• **Excerpted data**
####################

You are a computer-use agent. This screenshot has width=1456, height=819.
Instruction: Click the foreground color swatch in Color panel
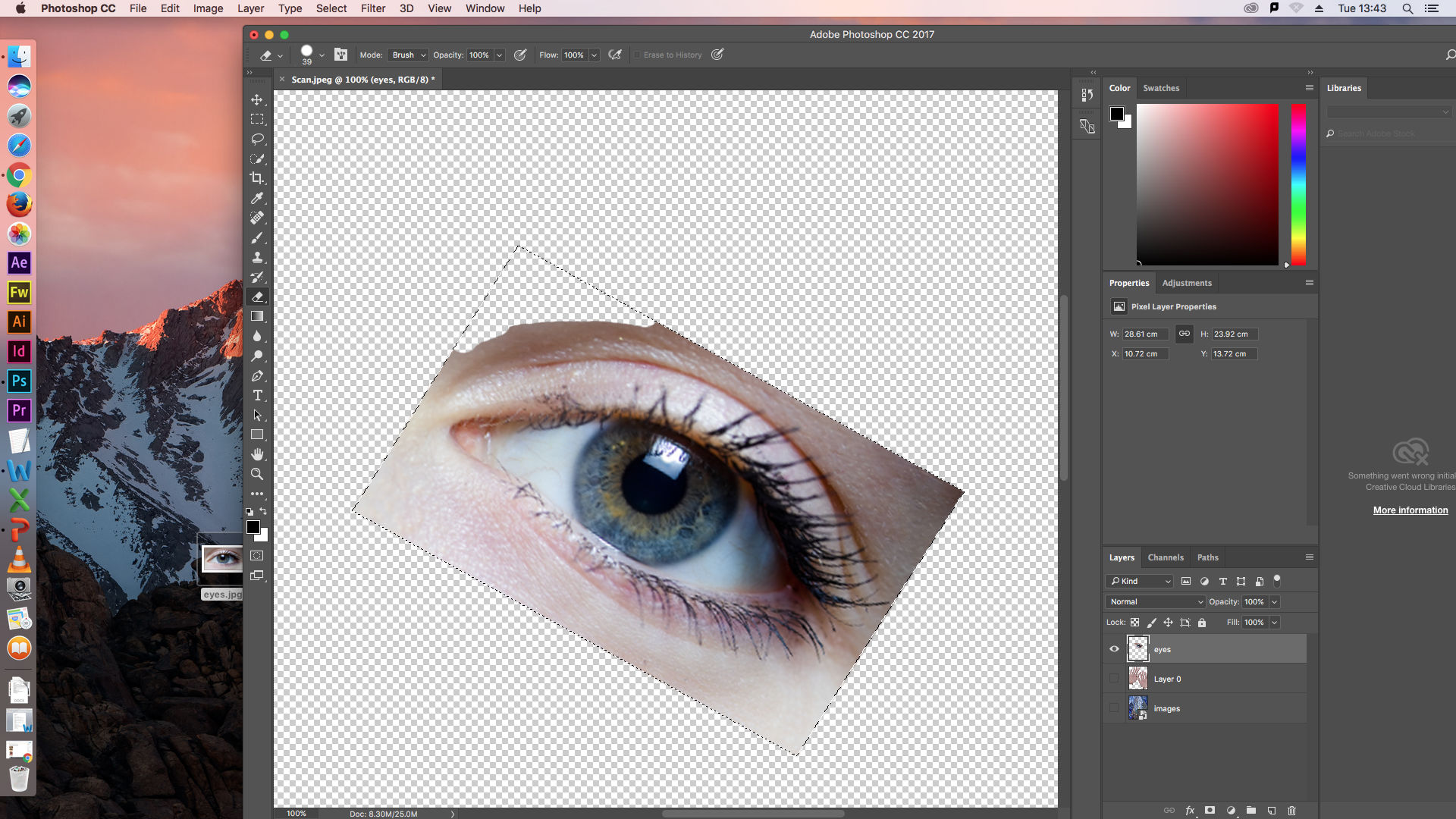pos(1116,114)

####################

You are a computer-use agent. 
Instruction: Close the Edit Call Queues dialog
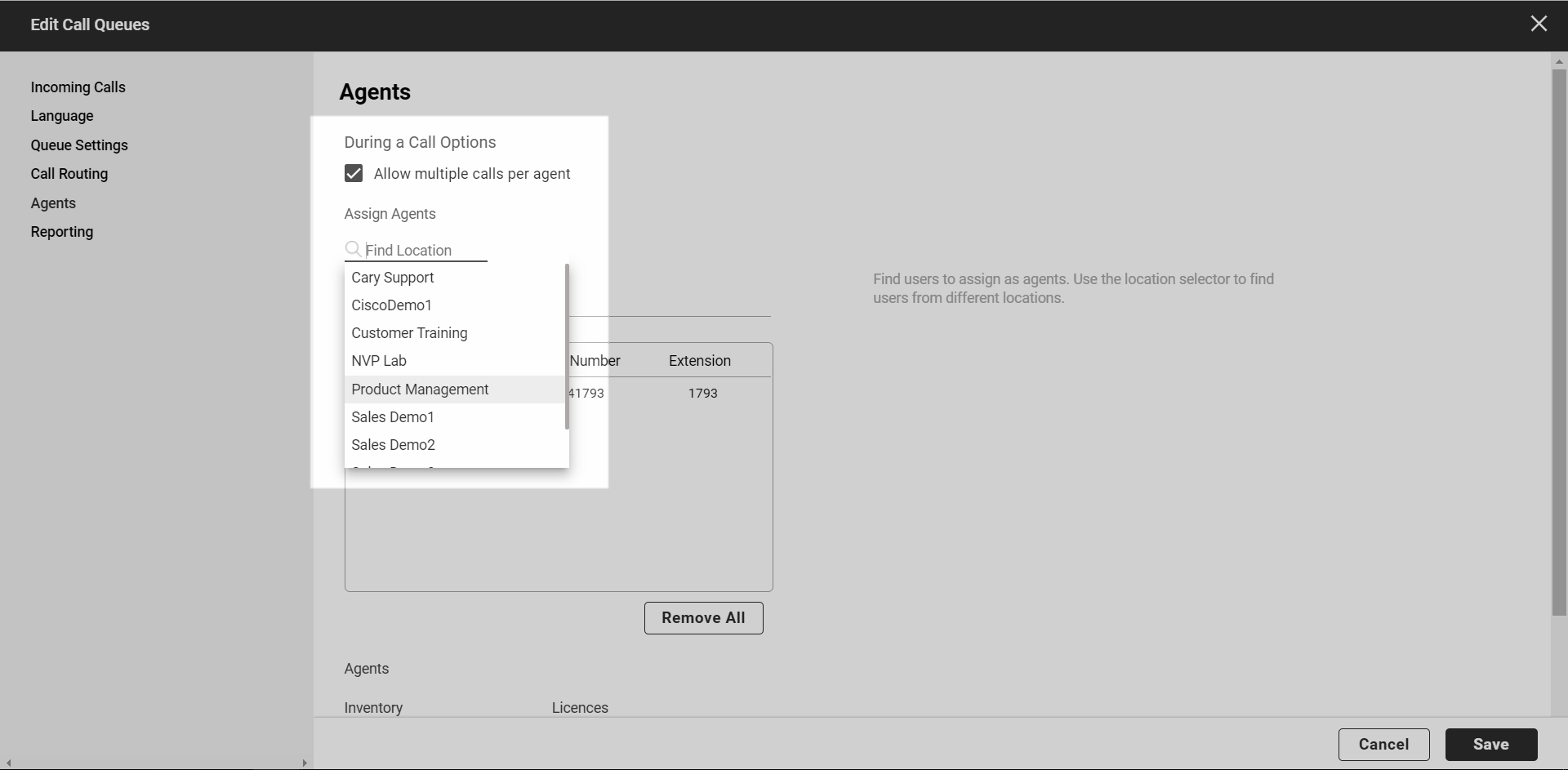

####################

In the listing, find all lines with the string "computer" and copy them.

You are a computer-use agent. This screenshot has width=1456, height=819.
You are a computer-use agent. 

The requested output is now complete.